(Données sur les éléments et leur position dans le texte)
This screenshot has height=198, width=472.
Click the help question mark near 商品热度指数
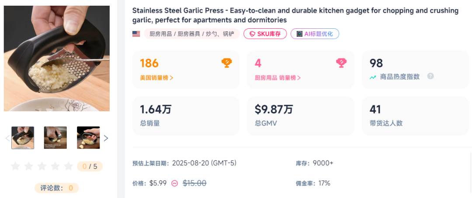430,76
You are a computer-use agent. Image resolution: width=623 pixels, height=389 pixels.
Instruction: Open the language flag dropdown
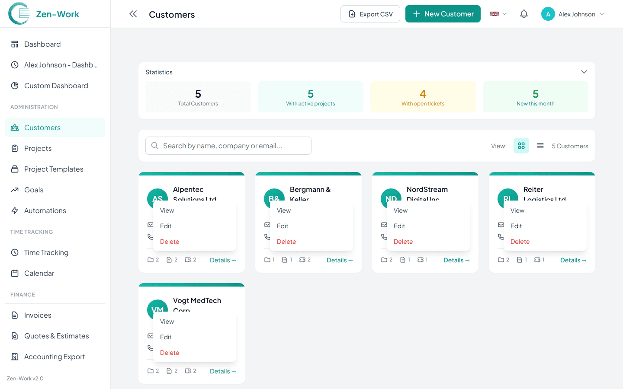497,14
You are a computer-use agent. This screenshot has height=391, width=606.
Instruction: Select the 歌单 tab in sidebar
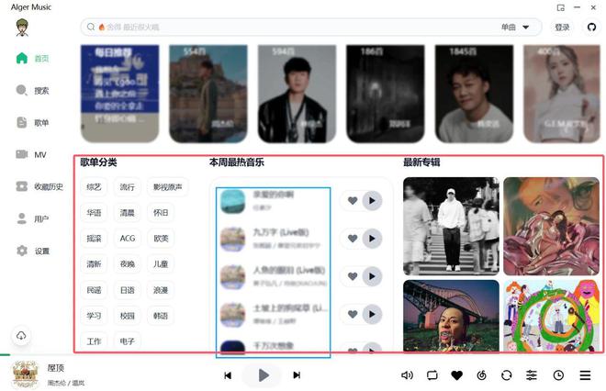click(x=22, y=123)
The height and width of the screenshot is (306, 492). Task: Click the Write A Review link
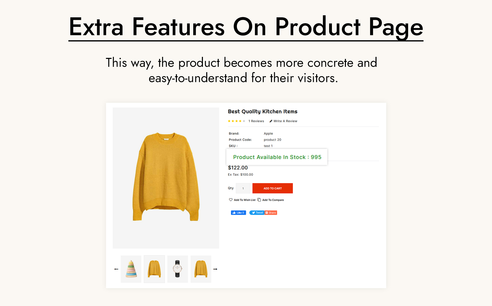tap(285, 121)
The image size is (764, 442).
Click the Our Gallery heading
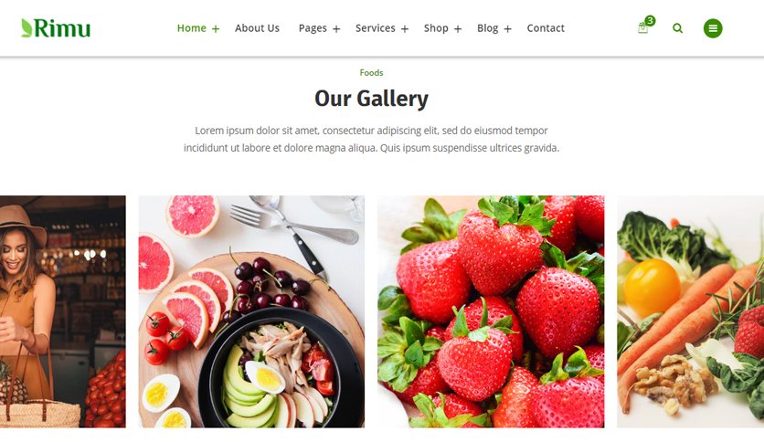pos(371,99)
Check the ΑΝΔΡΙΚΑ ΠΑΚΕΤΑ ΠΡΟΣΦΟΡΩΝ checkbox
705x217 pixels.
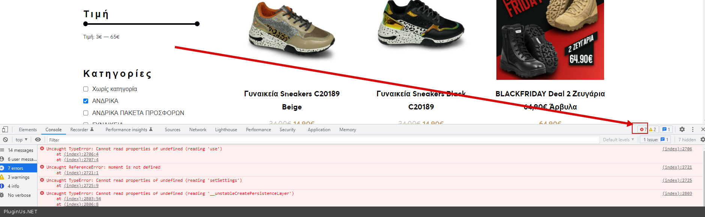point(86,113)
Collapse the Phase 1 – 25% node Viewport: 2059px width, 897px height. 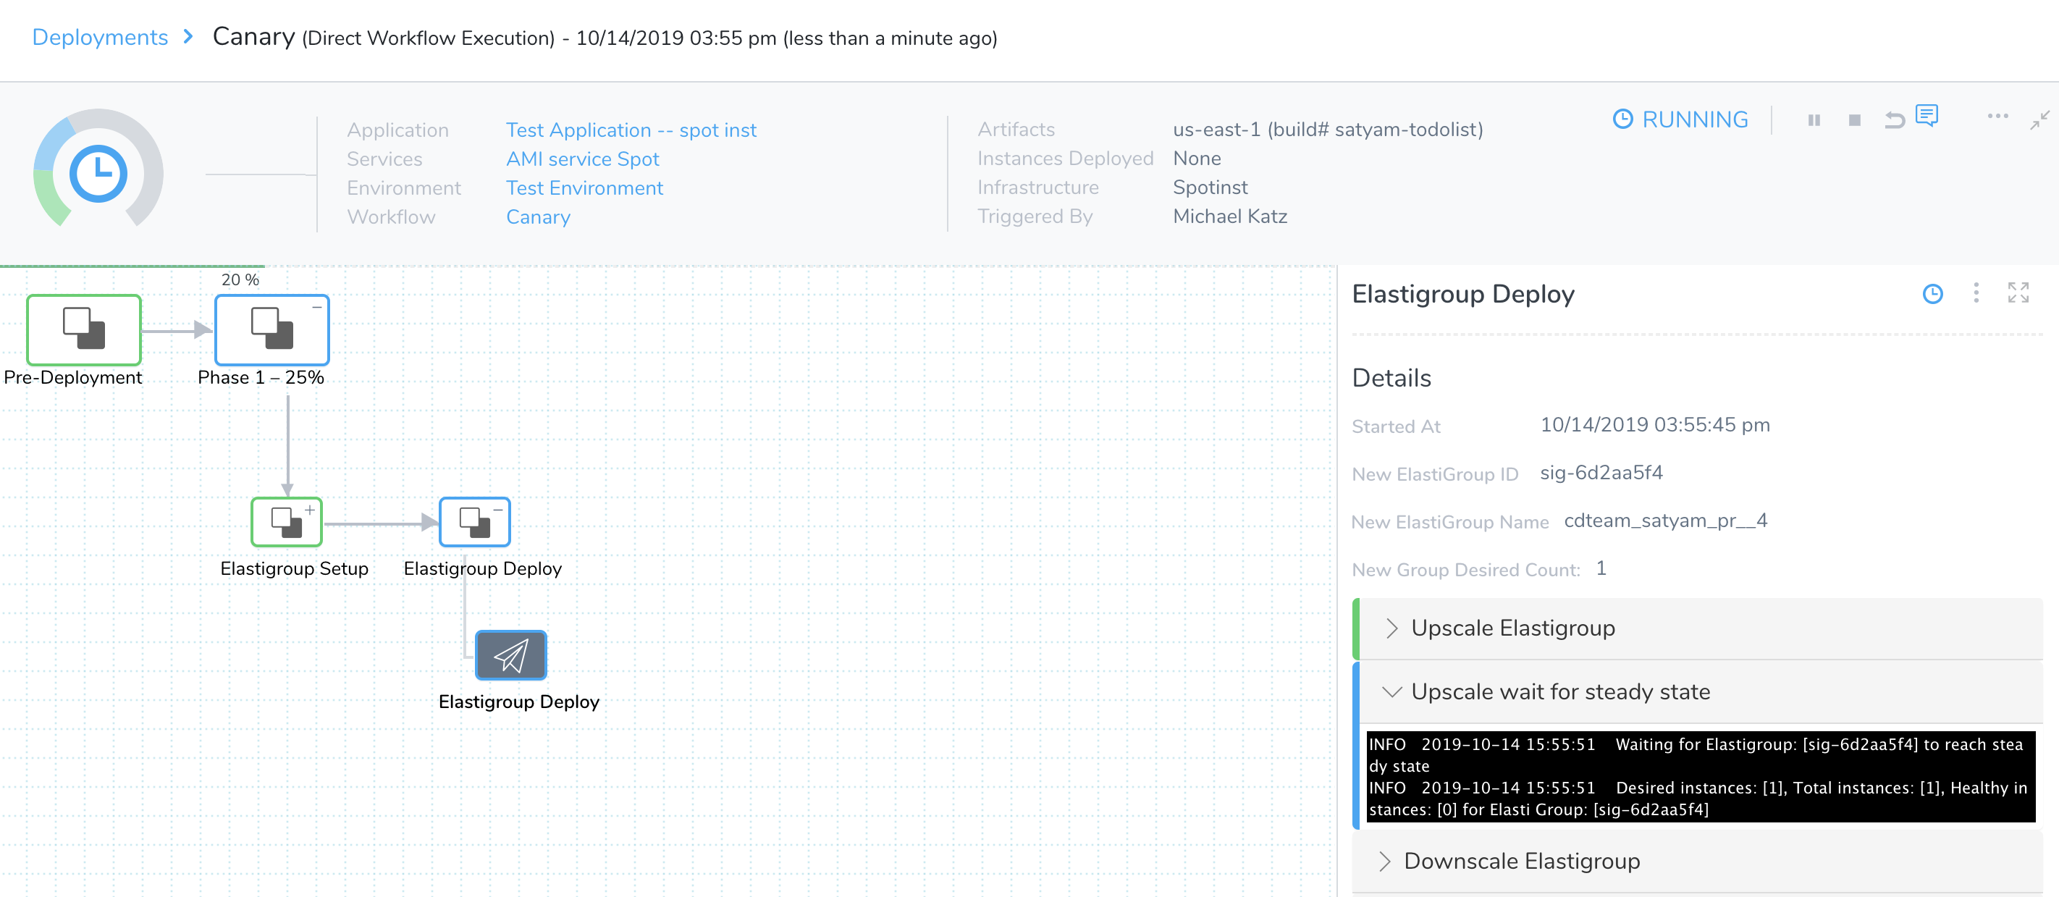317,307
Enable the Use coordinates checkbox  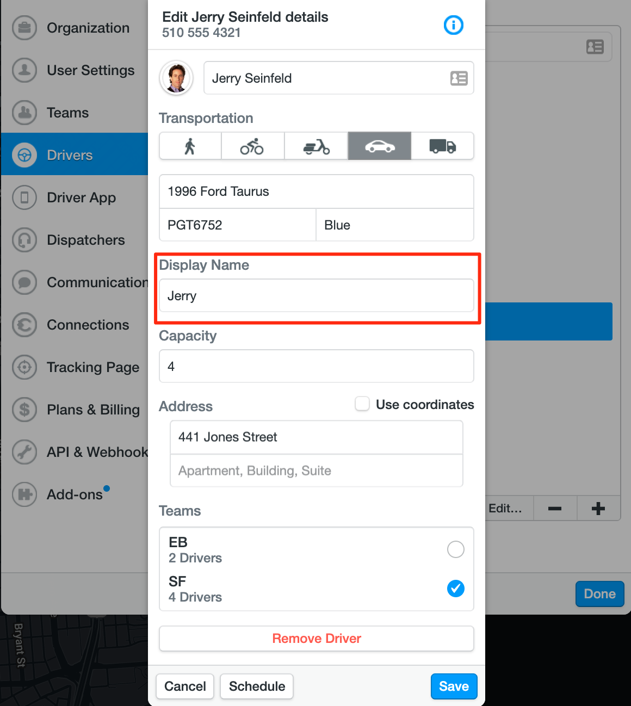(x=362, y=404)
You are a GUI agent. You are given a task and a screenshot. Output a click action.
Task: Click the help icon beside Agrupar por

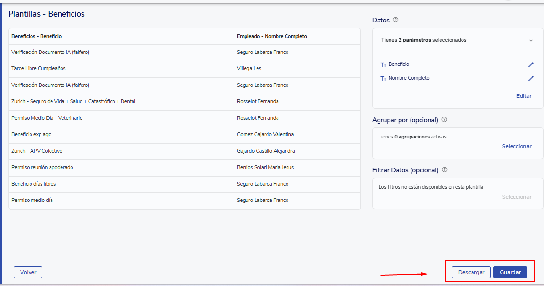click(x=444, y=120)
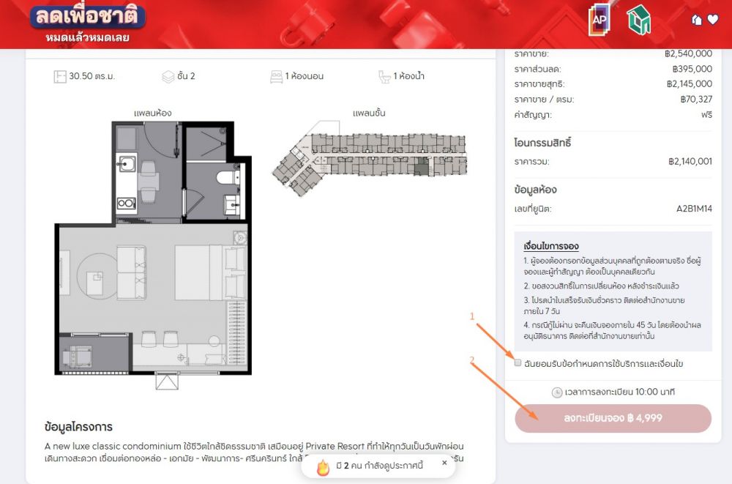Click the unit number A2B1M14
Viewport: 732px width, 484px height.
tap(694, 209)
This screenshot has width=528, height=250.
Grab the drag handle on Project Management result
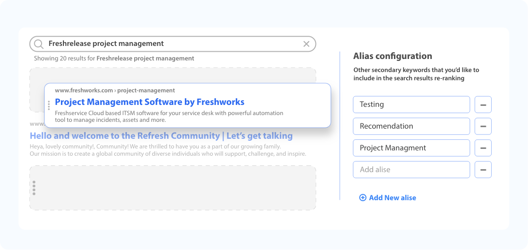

• **PROBLÈME À RÉSOUDRE**
Transcrivez en tableau Markdown les lignes des données, depuis le début jusqu'à la ligne contenant « tap(285, 121) » incluse, avec les colonnes « N° » pour le numéro et « Ligne » pour son texte. Omettez les lignes vides ainsi que les images.

• **PROBLÈME RÉSOLU**
| N° | Ligne |
|---|---|
| 1 | This screenshot has height=198, width=472. |
| 2 | Click the help question mark near 商品热度指数 |
| 3 | 430,76 |
| 4 | You are a computer-use agent. Image resolution: width=623 pixels, height=389 pixels. |
| 5 | Instruction: Open the language flag dropdown |
| 6 | 497,14 |
| 7 | You are a computer-use agent. This screenshot has height=391, width=606. |
| 8 | Instruction: Select the 歌单 tab in sidebar |
| 9 | click(x=22, y=123) |
| 10 | The height and width of the screenshot is (306, 492). Task: Click the Write A Review link |
| 11 | tap(285, 121) |